══ DATA SUPPLIED

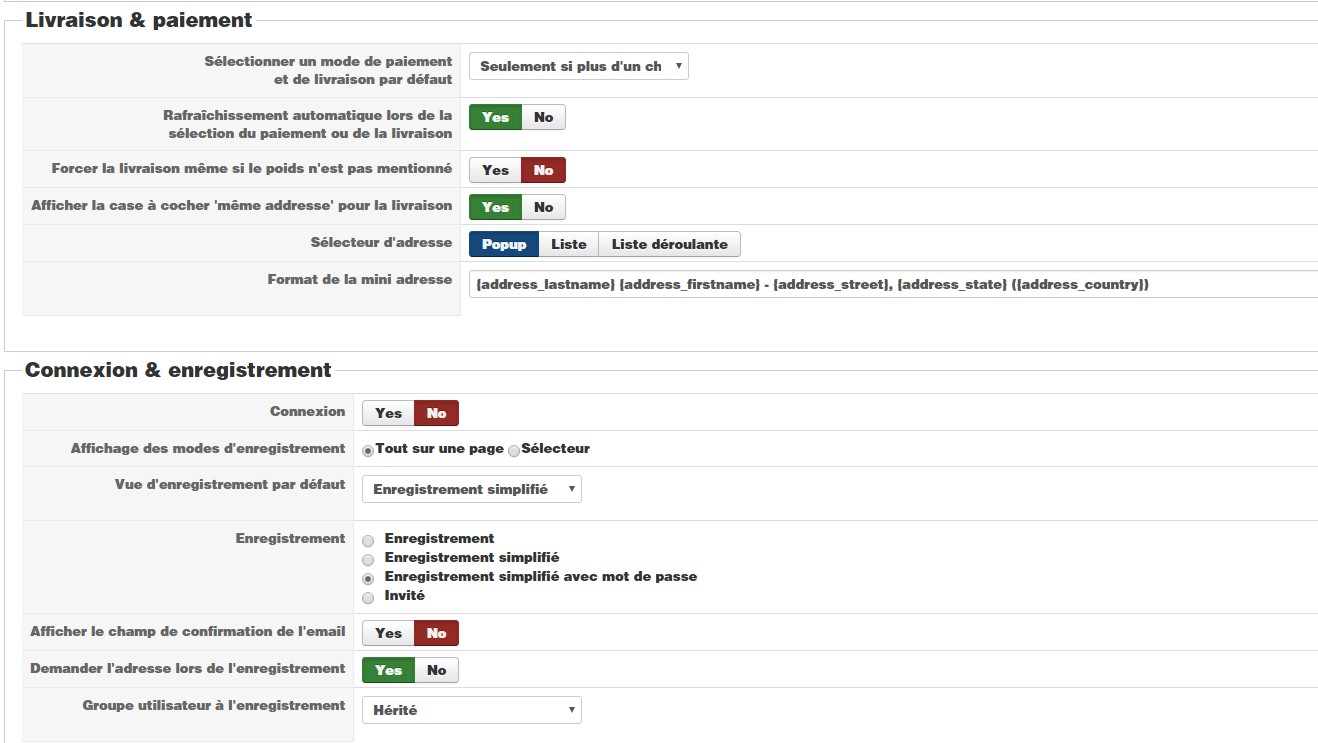The width and height of the screenshot is (1318, 743).
Task: Open the default payment and shipping mode dropdown
Action: [x=578, y=67]
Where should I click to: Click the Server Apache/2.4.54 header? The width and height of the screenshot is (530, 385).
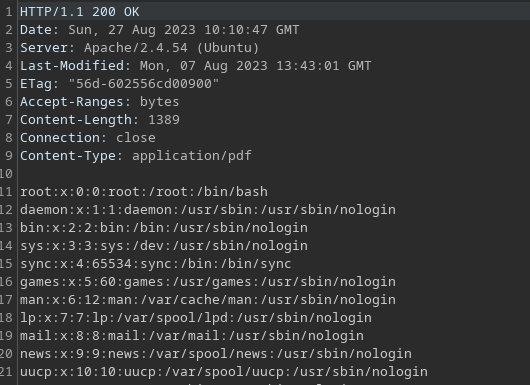pyautogui.click(x=140, y=48)
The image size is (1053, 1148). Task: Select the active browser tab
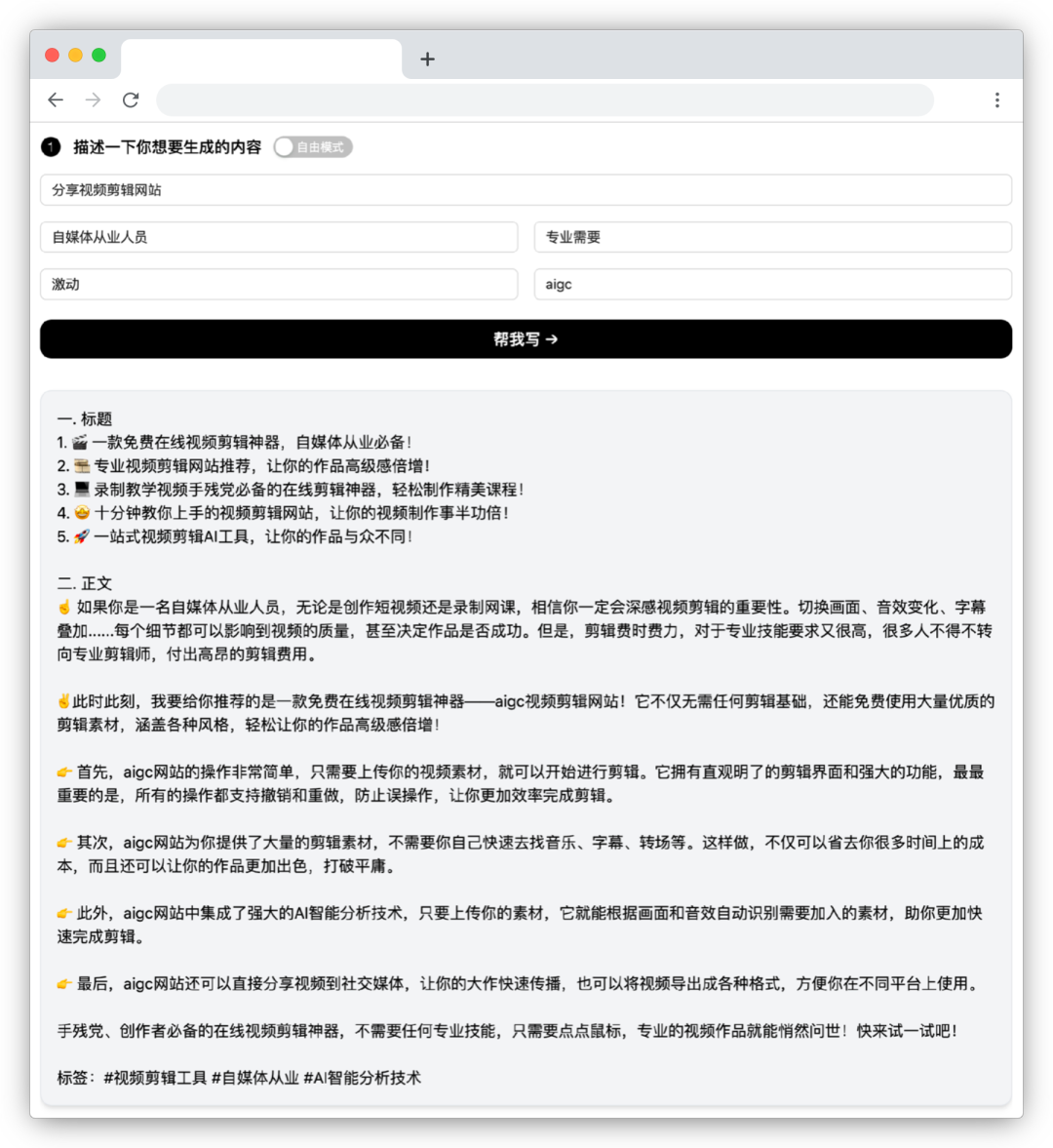(x=260, y=59)
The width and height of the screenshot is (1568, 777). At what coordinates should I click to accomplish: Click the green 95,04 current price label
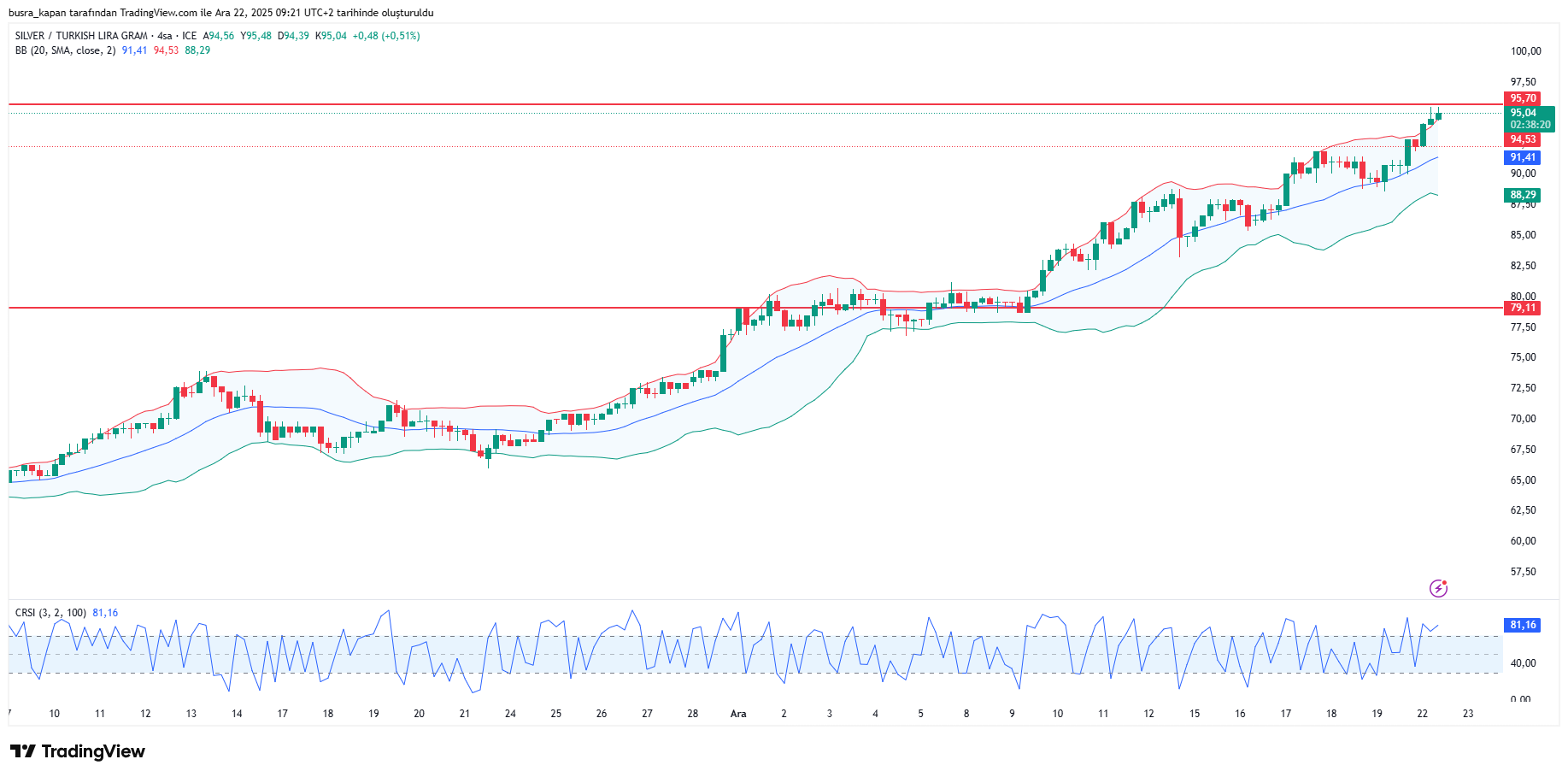pos(1523,113)
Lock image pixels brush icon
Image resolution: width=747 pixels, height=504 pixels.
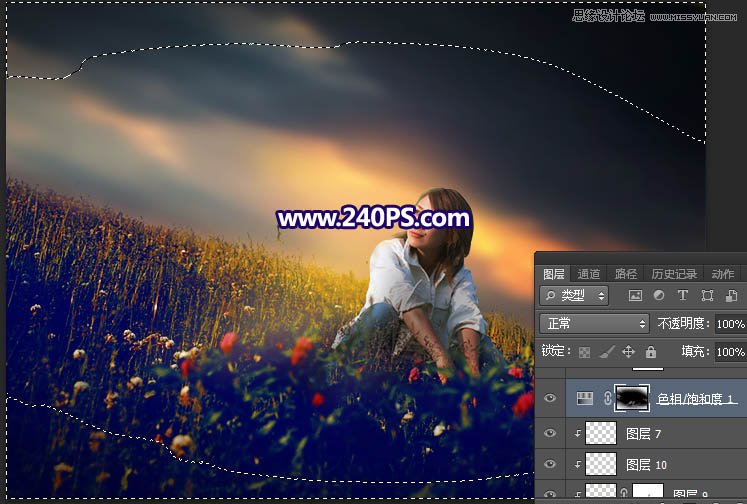coord(606,352)
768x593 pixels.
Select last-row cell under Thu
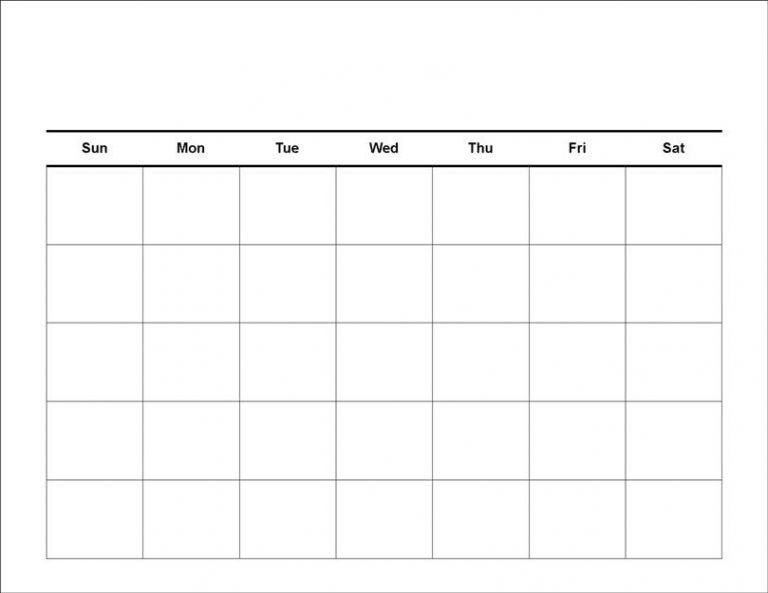(480, 519)
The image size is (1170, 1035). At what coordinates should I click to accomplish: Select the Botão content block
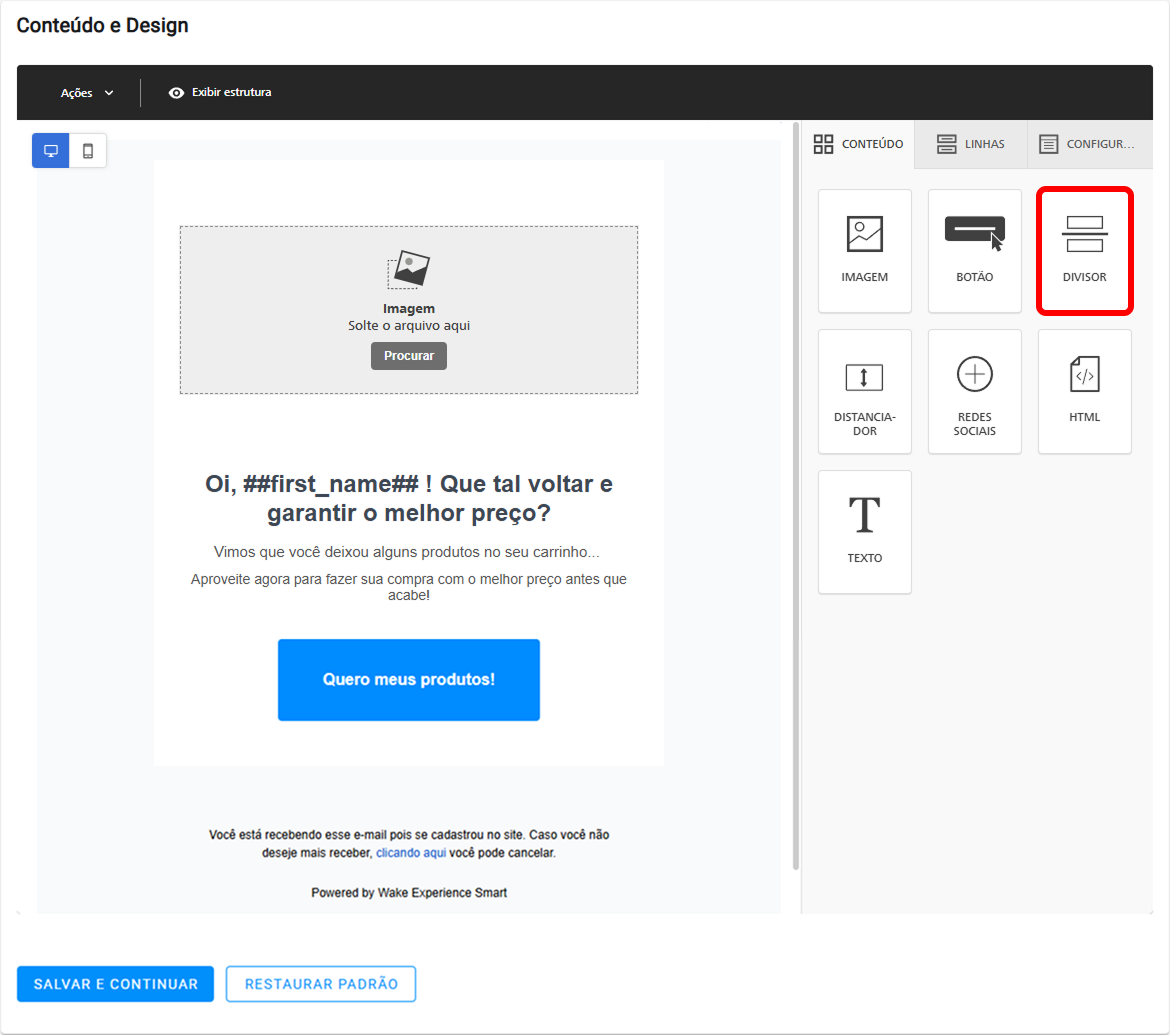(x=975, y=251)
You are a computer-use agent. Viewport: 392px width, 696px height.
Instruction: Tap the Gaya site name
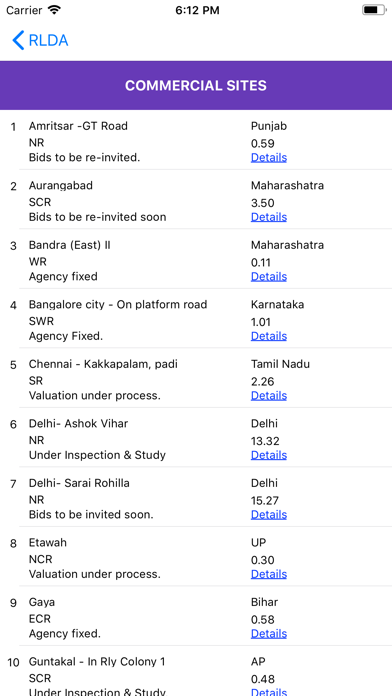(x=42, y=602)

════

TASK TO CARRY OUT —
Count the lines in the material above that contain the string "size", and reply with only that number.

WRITTEN SOLUTION —
2